__GIVEN EXERCISE__. Identify each line in the rows below that contains the string "Task", and copy those lines out in full.

__DATA__.
* * *
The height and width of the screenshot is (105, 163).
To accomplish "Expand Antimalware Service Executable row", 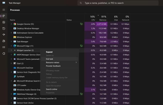I will coord(11,33).
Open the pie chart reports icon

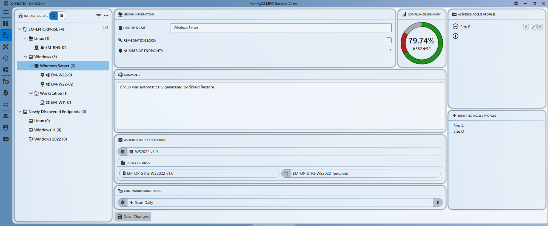[6, 70]
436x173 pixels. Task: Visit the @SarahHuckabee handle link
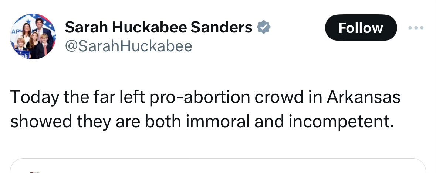coord(128,46)
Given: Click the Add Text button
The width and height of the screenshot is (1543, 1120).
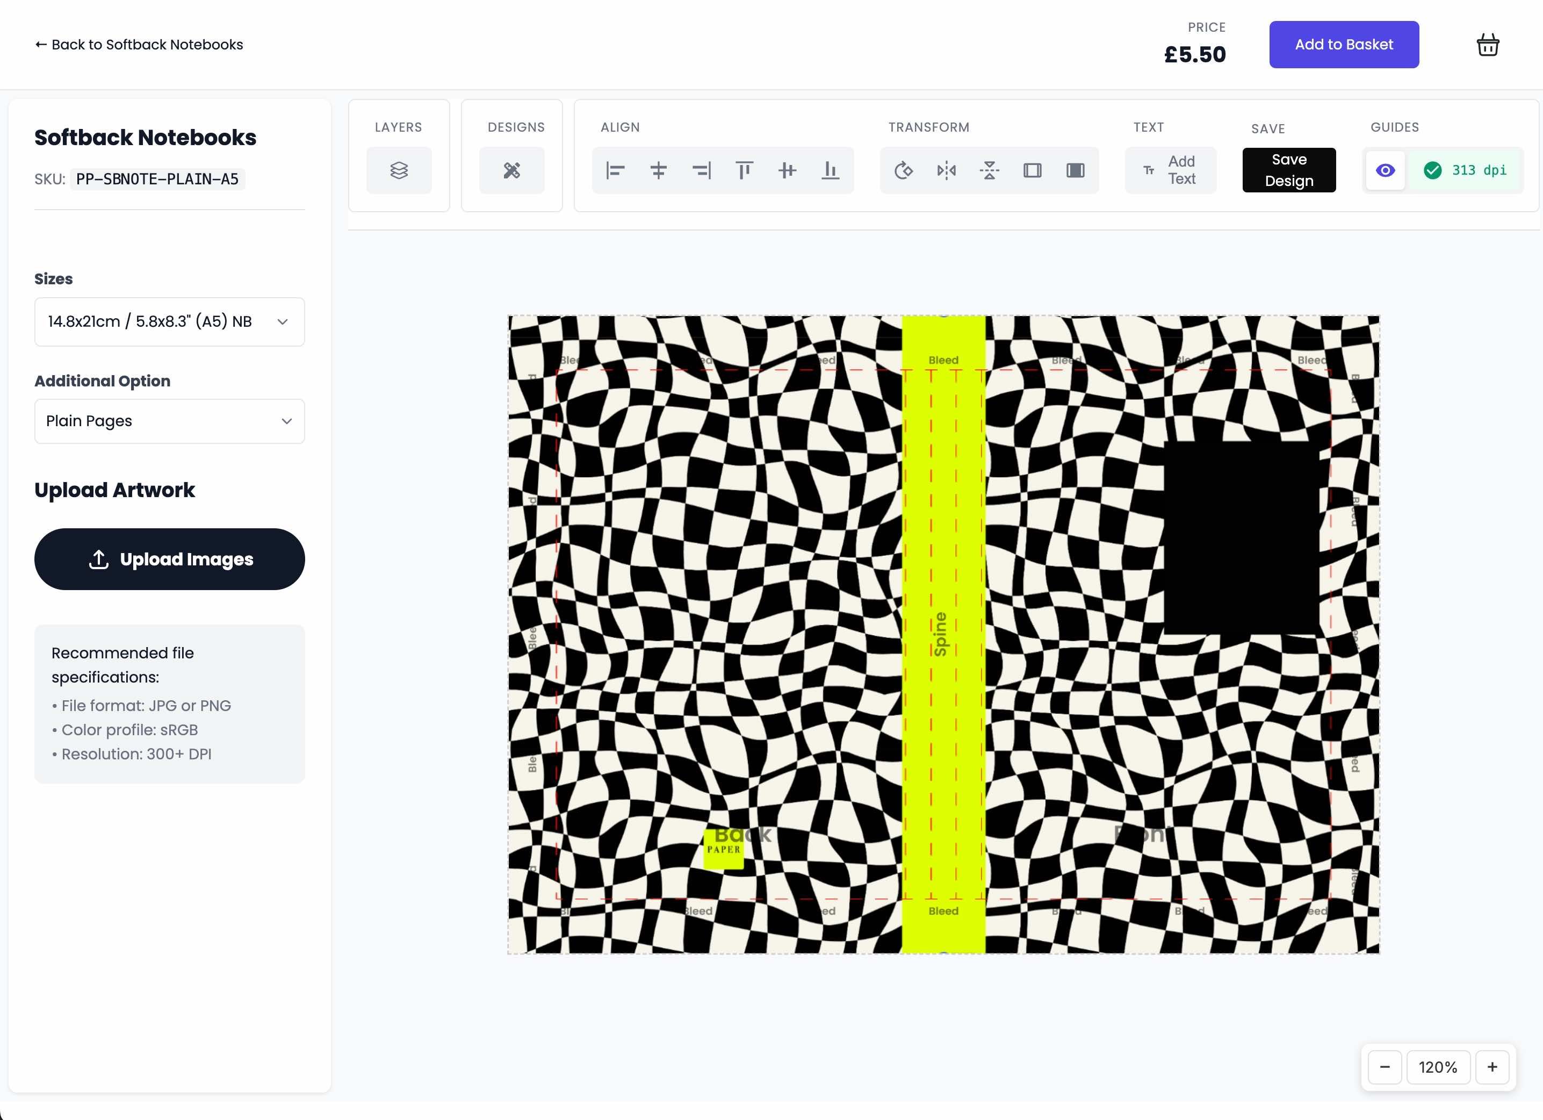Looking at the screenshot, I should pos(1171,170).
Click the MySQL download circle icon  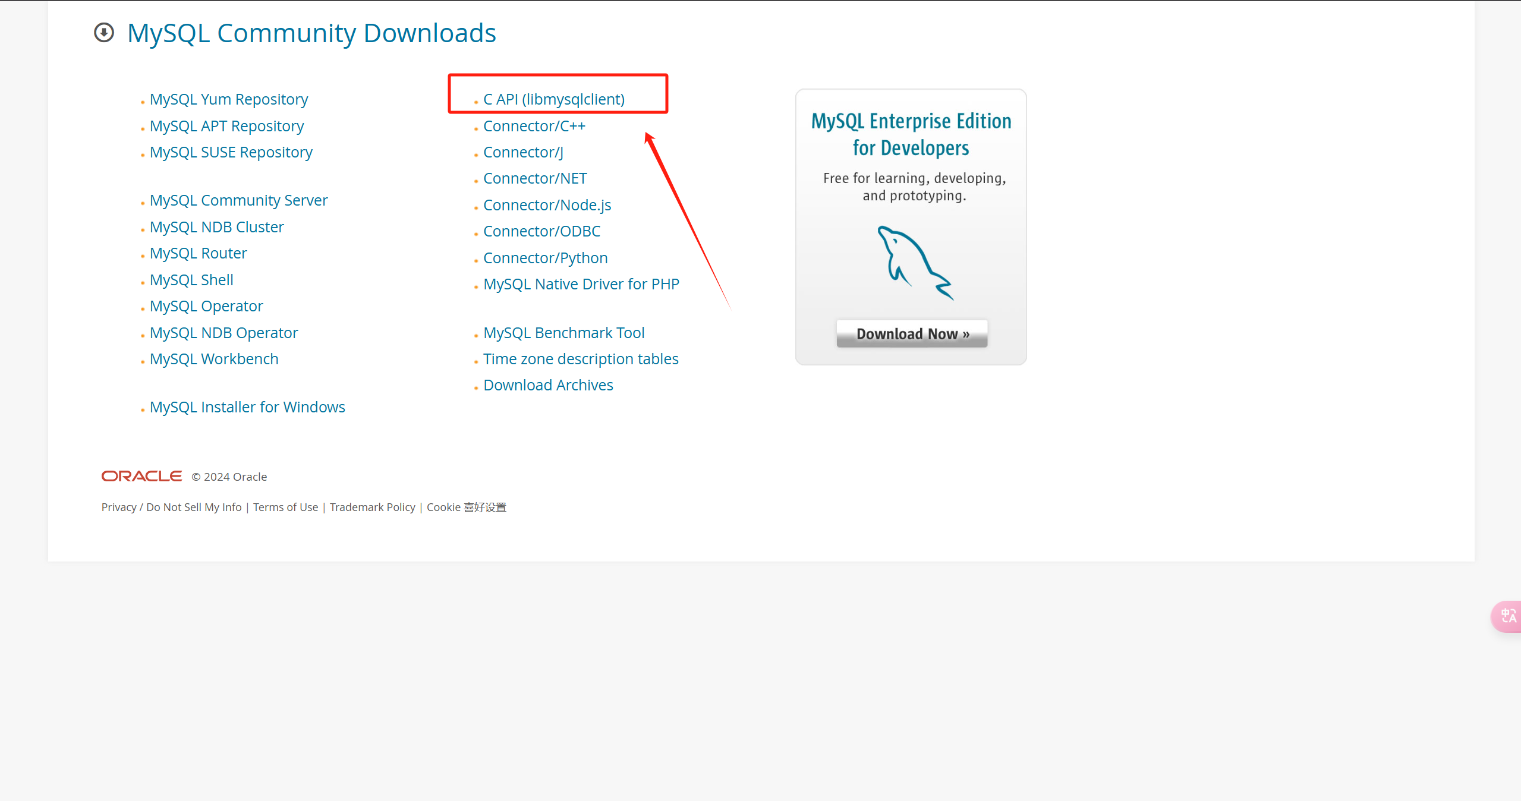[105, 32]
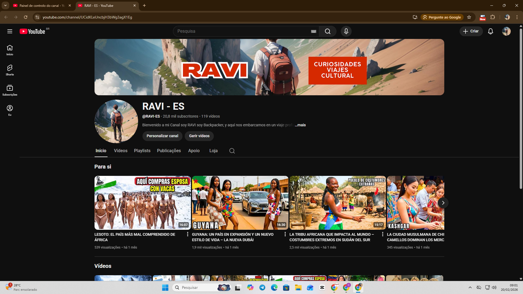
Task: Open three-dot menu for LESOTO video
Action: [187, 234]
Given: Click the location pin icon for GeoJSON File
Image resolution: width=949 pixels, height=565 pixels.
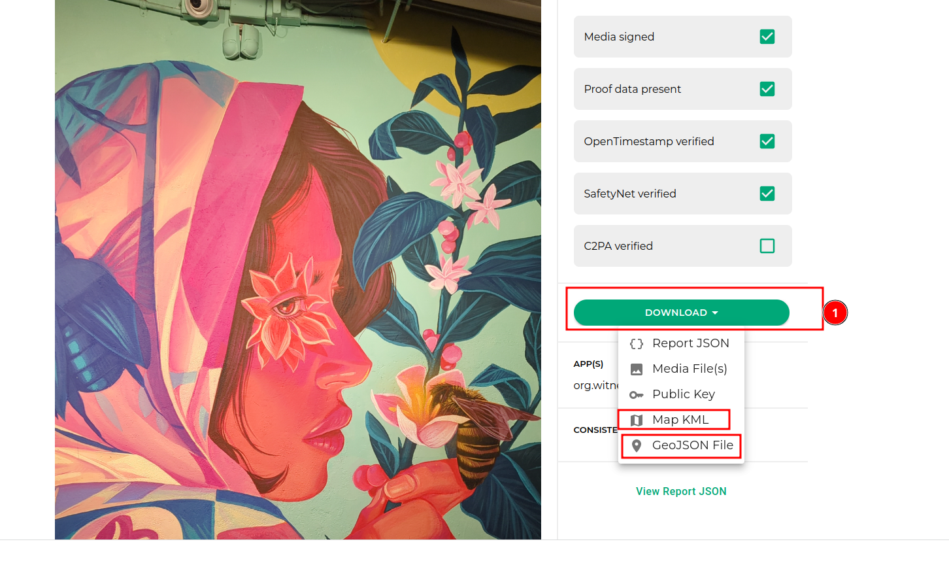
* * *
__IN RESPONSE__.
436x173 pixels. Task: Visit the @SarahHuckabee handle link
Task: Open three-dot menu for LESOTO video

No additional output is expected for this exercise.